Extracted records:
<<<<

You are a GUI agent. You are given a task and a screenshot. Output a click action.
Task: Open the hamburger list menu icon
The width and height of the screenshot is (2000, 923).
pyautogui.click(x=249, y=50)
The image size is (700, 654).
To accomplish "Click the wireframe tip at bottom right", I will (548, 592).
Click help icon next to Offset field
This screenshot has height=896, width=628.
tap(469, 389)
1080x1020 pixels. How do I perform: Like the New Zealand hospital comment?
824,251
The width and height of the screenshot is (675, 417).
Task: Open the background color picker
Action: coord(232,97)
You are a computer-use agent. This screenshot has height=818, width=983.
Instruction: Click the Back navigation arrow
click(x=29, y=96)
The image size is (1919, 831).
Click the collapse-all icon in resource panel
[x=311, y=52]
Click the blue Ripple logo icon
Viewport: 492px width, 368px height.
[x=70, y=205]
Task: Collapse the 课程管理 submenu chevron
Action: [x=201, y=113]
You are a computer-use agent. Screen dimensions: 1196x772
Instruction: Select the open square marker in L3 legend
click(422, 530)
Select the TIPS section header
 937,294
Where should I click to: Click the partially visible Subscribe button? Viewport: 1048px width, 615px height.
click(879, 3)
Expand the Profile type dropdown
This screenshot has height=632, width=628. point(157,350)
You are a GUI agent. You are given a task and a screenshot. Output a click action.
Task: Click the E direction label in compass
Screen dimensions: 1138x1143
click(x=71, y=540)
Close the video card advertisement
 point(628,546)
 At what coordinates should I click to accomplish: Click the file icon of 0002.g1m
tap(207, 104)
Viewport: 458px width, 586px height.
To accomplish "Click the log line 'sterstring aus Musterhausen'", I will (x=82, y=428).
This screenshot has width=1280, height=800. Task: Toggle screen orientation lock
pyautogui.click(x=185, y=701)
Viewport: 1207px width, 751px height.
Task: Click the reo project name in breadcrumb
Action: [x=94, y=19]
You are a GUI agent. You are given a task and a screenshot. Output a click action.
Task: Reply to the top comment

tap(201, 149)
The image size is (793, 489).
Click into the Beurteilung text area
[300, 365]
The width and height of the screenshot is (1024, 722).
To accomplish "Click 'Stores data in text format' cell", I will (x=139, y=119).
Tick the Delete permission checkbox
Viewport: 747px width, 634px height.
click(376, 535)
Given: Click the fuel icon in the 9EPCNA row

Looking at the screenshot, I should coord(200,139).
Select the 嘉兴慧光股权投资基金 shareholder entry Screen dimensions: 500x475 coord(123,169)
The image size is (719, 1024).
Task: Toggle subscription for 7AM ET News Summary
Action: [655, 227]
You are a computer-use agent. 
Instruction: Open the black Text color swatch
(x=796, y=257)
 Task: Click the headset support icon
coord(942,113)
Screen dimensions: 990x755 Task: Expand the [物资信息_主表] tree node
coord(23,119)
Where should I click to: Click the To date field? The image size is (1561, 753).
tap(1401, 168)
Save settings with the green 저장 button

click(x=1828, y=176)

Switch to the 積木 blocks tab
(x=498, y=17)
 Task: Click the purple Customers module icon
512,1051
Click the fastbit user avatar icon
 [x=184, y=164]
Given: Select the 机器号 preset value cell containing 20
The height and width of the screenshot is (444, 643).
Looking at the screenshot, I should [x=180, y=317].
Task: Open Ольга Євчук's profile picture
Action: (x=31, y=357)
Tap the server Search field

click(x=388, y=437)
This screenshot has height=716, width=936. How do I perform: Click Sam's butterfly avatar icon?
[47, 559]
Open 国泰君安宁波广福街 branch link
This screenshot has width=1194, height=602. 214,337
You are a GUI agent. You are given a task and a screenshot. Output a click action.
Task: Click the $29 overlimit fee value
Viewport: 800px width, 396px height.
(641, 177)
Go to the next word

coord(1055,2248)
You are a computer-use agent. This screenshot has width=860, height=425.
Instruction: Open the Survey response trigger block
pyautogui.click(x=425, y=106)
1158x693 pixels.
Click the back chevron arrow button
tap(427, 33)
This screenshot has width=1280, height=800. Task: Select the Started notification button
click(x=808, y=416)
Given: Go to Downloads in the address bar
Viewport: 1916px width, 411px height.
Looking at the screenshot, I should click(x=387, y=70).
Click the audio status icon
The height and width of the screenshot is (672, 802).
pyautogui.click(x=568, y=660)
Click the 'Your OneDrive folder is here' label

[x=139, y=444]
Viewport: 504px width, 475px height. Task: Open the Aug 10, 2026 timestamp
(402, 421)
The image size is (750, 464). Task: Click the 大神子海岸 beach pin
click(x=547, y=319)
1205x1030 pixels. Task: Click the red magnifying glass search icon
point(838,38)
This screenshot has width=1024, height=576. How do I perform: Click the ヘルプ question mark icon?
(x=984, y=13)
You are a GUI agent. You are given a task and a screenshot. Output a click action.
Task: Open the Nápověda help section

>>>>

[INSTRUCTIONS TO FOLLOW] From the data, list each line in which the string "value" appears.

[REPLY TO THE EXERCISE]
Given: Select the 机器号 preset value cell containing 20
Task: Click the $29 overlimit fee value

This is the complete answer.